Plasma metanephrines, renin to aldosterone ratio and DHEAS were normal, suggesting non-secreting tumours. There is a theory that elevated ACTH may drive the growth4, but ACTH was not raised. Addison's disease and congenital adrenal hyperplasia (CAH)5 were excluded. 1 mg dexamethasone suppression test excluded Cushing’s syndrome. Repeat CT in 2018 revealed an increase in size of right lesion with a stable left one. In 2021, the right-sided lesion further grew bigger 73 x 65 x 82mm, despite stable left mass (Figure 1).

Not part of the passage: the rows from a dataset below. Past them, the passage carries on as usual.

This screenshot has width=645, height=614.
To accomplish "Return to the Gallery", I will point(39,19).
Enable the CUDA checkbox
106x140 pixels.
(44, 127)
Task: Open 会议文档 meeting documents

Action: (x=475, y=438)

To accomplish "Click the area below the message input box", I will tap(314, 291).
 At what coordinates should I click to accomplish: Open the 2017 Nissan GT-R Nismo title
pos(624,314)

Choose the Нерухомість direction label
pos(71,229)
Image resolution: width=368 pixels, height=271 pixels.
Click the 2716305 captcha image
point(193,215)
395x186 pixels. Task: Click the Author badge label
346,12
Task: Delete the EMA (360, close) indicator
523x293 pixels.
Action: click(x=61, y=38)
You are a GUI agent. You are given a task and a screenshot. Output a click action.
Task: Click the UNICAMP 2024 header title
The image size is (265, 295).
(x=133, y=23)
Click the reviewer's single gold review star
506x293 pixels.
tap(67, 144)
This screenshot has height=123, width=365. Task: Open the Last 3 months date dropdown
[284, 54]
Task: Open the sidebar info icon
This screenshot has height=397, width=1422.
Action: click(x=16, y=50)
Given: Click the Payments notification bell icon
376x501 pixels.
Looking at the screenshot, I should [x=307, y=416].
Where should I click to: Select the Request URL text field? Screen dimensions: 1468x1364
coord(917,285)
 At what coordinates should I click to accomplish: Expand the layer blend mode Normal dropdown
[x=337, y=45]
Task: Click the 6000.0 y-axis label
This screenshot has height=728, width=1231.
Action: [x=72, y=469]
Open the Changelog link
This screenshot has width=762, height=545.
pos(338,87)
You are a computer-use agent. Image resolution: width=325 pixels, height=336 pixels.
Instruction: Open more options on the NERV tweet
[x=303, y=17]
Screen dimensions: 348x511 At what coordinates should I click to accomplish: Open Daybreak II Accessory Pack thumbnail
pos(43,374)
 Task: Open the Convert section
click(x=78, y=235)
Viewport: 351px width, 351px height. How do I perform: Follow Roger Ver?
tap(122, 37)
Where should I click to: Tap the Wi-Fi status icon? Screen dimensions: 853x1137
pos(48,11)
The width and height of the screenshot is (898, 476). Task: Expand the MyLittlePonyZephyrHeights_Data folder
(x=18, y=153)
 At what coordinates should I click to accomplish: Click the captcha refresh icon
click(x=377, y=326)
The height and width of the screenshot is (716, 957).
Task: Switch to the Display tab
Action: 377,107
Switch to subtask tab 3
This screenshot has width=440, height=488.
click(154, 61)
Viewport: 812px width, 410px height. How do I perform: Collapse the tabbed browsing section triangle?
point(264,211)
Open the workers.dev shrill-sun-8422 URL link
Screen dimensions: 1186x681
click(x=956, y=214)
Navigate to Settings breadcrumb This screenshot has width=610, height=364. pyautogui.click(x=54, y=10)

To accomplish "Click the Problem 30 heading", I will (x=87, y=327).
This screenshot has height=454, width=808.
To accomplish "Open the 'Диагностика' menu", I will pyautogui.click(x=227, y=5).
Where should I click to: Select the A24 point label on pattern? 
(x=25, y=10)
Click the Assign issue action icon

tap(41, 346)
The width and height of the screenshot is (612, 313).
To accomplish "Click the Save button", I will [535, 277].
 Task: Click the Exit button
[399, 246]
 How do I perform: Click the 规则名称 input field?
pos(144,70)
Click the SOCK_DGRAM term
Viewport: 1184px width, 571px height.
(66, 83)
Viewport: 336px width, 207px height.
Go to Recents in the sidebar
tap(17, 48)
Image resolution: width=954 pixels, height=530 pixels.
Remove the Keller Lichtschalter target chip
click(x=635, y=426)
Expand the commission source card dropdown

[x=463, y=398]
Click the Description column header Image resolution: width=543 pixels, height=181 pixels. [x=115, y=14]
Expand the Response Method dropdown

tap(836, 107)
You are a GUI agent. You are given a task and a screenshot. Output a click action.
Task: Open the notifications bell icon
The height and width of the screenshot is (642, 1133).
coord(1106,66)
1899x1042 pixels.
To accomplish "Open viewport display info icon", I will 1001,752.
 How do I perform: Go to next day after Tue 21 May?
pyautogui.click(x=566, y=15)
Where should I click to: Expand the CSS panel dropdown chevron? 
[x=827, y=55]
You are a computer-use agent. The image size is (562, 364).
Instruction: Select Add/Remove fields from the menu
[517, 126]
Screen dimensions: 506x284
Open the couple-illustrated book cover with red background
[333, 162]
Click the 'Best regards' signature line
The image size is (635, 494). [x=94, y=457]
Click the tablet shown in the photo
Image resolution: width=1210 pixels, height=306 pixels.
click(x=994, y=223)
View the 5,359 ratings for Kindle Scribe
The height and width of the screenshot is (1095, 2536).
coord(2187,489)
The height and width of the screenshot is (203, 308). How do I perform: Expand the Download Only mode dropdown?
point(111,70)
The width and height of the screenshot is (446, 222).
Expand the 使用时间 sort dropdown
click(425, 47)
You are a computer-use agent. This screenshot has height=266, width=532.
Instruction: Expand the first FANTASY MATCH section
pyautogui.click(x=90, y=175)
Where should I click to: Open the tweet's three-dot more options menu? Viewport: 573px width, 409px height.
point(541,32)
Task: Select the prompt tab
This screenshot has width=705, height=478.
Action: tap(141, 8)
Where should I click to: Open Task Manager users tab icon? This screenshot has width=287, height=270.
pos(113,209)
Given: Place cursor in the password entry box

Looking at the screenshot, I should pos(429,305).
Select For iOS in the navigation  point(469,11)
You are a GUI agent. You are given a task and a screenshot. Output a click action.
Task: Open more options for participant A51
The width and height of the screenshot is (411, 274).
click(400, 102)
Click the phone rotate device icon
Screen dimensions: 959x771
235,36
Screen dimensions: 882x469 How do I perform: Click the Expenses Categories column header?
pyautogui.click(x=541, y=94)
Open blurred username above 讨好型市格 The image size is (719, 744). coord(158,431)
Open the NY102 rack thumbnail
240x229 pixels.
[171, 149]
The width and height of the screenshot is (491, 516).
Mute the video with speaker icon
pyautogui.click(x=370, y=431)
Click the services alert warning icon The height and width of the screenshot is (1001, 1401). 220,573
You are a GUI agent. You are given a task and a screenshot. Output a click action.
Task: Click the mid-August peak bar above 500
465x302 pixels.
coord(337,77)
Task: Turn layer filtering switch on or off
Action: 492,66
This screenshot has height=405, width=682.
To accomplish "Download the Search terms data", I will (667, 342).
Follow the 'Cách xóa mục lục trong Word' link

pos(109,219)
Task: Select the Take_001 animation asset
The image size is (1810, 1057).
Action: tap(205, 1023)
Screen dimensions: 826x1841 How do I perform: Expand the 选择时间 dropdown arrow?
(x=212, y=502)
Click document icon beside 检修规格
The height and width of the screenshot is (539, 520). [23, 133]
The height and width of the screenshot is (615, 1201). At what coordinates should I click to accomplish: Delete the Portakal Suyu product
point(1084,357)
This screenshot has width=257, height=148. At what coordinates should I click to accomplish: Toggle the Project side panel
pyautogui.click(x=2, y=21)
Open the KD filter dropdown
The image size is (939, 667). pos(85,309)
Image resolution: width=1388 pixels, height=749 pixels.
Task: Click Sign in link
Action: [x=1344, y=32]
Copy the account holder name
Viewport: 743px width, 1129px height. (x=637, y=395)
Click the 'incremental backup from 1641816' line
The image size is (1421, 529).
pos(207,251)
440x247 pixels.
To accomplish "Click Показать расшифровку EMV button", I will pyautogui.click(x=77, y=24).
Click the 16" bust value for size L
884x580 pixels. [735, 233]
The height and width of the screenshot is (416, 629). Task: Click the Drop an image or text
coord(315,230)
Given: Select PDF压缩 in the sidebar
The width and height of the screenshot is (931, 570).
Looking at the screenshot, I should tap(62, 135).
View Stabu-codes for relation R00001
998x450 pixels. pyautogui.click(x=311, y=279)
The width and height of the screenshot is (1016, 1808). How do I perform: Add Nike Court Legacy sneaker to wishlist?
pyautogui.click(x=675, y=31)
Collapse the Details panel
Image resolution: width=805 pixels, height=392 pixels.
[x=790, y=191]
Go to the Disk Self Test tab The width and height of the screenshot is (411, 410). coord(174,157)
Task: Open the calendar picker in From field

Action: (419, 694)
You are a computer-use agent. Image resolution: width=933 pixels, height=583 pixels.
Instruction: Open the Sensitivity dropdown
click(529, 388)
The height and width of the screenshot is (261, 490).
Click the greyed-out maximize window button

There are no specific guidelines for management of AML and management is individualised. Given significant growth rate (maximum diameter up to 8.2 cm), it was decided at the endocrine radiology meeting that, it would be reasonable to remove right adrenal lesion with ongoing monitoring of left side radiologically. Risk of left adrenal haemorrhage is low. Currently, he is awaiting surgical review.

 

 

6111012e35ced-Picture+1.png

Figure 1: CT (Right to left) right adrenals: 52 x 32 x 47 mm (2017), 54 x 31 x 59 mm (2018), 73 x 65 x 82mm (2021).

 

  1. Ibrahim Boukhannous, Mehdi Chennoufi, Mohamed Mokhtari, Anouar El Moudane, Ali Barki, Management of bilateral adrenal myelolipoma without endocrine disorder: About a rare case report, Urology Case Reports, Volume 39, 2021, 101755, ISSN 2214-4420.
  2. Hamidi O, Raman R, Lazik N, Iniguez-Ariza N, McKenzie TJ, Lyden ML, Thompson GB, Dy BM, Young WF Jr, Bancos I. Clinical course of adrenal myelolipoma: A long-term longitudinal follow-up study. Clin Endocrinol (Oxf). 2020 Jul;93(1):11-18. doi: 10.1111/cen.14188. Epub 2020 Apr 23. PMID: 32275787; PMCID: PMC7292791.
  3. Samimagham H, Kazemi Jahromi M. Bilateral Adrenal Myelolipoma, A Case Presentation and Brief Literature Review. Iran J Kidney Dis. 2020 Jan;14(1):62-64. PMID: 32156843.
  4. Craig WD, Fanburg-Smith JC, Henry LR, Guerrero R, Barton JH. Fat-containing lesions of the retroperitoneum: radiologic-pathologic correlation. Radiographics. 2009 Jan-Feb;29(1):261-90. doi: 10.1148/rg.291085203. PMID: 19168848.
  5. Lam AK. Lipomatous tumours in adrenal gland: WHO updates and clinical implications. Endocr Relat Cancer. 2017 Mar;24(3): R65-R79. doi: 10.1530/ERC-16-0564. Epub 2017 Jan 31. PMID: 28143811.
  6. Shenoy VG, Thota A, Shankar R, Desai MGJIjouIjotUSoI. Adrenal myelolipoma: controversies in its management. 2015;31(2):94.